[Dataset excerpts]
□ □ □ □

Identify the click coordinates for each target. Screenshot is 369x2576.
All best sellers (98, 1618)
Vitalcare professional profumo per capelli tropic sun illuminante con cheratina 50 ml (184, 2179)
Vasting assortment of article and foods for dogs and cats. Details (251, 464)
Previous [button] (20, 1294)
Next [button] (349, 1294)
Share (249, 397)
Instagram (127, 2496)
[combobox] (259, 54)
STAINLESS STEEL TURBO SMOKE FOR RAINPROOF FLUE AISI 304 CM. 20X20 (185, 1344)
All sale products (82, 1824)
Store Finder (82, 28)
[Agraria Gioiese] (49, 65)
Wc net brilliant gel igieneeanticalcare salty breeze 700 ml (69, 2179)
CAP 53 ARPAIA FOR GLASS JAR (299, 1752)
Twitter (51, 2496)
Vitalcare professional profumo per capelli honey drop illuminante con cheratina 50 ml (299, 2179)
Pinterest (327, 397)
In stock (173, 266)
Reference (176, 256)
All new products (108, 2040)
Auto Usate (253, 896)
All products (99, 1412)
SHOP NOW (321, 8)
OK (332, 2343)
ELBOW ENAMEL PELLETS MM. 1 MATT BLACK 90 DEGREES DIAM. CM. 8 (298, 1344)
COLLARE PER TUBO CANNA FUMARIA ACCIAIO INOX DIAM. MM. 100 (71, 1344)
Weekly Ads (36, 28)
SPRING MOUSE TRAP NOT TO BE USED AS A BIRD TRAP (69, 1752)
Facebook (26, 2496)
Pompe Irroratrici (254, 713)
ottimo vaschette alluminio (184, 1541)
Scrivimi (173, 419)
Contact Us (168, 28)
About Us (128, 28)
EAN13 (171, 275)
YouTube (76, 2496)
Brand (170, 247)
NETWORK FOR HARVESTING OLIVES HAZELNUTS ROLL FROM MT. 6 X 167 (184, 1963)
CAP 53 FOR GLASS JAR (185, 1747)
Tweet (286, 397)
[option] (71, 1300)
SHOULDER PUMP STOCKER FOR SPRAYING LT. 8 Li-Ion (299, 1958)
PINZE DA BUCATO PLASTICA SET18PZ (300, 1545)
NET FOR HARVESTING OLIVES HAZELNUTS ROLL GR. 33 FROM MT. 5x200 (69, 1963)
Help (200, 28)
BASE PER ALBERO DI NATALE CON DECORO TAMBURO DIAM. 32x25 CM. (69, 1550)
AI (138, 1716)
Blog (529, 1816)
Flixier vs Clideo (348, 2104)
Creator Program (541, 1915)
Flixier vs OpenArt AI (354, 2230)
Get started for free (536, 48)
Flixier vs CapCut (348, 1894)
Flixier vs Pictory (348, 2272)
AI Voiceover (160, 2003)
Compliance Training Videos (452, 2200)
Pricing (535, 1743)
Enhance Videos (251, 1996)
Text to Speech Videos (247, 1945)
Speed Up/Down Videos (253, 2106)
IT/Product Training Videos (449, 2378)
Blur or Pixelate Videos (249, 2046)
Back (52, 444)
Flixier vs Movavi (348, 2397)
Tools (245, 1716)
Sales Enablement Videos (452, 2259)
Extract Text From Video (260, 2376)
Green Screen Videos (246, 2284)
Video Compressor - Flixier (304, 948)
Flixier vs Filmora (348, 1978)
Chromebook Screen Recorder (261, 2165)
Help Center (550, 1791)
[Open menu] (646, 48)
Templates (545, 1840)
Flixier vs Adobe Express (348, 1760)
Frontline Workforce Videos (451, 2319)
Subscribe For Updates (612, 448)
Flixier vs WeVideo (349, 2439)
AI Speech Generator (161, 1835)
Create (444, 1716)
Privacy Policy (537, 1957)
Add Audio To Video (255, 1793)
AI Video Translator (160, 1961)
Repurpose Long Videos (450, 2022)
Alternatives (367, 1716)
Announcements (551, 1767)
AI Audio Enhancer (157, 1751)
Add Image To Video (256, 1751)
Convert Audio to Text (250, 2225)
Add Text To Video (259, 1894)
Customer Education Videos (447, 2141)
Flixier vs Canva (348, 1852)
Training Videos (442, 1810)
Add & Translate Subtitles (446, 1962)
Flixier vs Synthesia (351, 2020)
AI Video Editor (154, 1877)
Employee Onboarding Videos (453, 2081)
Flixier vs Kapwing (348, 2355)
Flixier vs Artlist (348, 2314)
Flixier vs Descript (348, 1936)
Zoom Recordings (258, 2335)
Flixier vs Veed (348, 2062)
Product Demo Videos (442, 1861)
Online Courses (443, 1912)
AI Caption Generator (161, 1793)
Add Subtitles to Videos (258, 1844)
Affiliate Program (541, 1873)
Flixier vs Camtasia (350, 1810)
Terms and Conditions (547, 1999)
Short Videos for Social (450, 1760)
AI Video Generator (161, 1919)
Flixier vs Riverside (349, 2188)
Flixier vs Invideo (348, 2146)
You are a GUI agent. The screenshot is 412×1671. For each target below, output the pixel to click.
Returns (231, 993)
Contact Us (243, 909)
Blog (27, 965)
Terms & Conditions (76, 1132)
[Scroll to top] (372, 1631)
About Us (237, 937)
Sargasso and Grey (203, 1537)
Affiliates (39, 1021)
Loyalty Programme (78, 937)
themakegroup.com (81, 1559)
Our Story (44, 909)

□ □ □ □

* _Exercise instructions_
Scan the lines above for "Brand (170, 247)" and for "Blog (529, 1816)". Repeat exactly the line holding each of them and every line in between.

* _Exercise solution_
Brand (170, 247)
NETWORK FOR HARVESTING OLIVES HAZELNUTS ROLL FROM MT. 6 X 167 (184, 1963)
CAP 53 FOR GLASS JAR (185, 1747)
Tweet (286, 397)
[option] (71, 1300)
SHOULDER PUMP STOCKER FOR SPRAYING LT. 8 Li-Ion (299, 1958)
PINZE DA BUCATO PLASTICA SET18PZ (300, 1545)
NET FOR HARVESTING OLIVES HAZELNUTS ROLL GR. 33 FROM MT. 5x200 (69, 1963)
Help (200, 28)
BASE PER ALBERO DI NATALE CON DECORO TAMBURO DIAM. 32x25 CM. (69, 1550)
AI (138, 1716)
Blog (529, 1816)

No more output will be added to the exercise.